Is Smitty's Barbecue still around? It had a lot of airplanes for decor, and the best hot sauce!! I don't dare ask about any of the seafood restaurants, as I'm sure most of them have changed hands, changed names or otherwise changed.


----------



## 6scoops (Apr 7, 2011)

We were last in Destin when my 9 yr old daughter was 3.  

She stepped on the beach, and even though the sand was hot, she pointed at it and asked,  "snow?"

It is so beautiful and so white.

Great beach, need to go back sooner rather than later.


----------



## dmbrand (Apr 8, 2011)

We love the northern gulf coast.  Tried Panama City Beach last year, and will go back for sure in the future.  

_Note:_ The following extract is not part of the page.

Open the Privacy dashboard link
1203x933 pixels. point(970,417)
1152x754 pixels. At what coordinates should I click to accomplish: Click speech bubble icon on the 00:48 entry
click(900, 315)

 We just returned from Orange Beach a couple of weeks ago.  Same sand, fewer spring breakers, good food.  We were fortunate, the weather was sunny and high 70's-low 80's the whole week.  The oysters were a little more expensive, $8-9, depending on where we ate.


----------



## pianodinosaur (Apr 8, 2011)

tombo said:


> Thanks for the picture of Crane Beach. That is a spectacular beach. I have seen a few (very few) Residences at The Crane available for exchange on RCI. Is this beach within walking distance of that resort or do you have to drive to it?



It is a private beach located right on the resort.  You can walk down the cliff or take an elevator to the beach.  The Crane is absolutely fabulous.  We have never been to Panama Beach City and the you have convinced me to check it out.  You should definitely try The Crane.


----------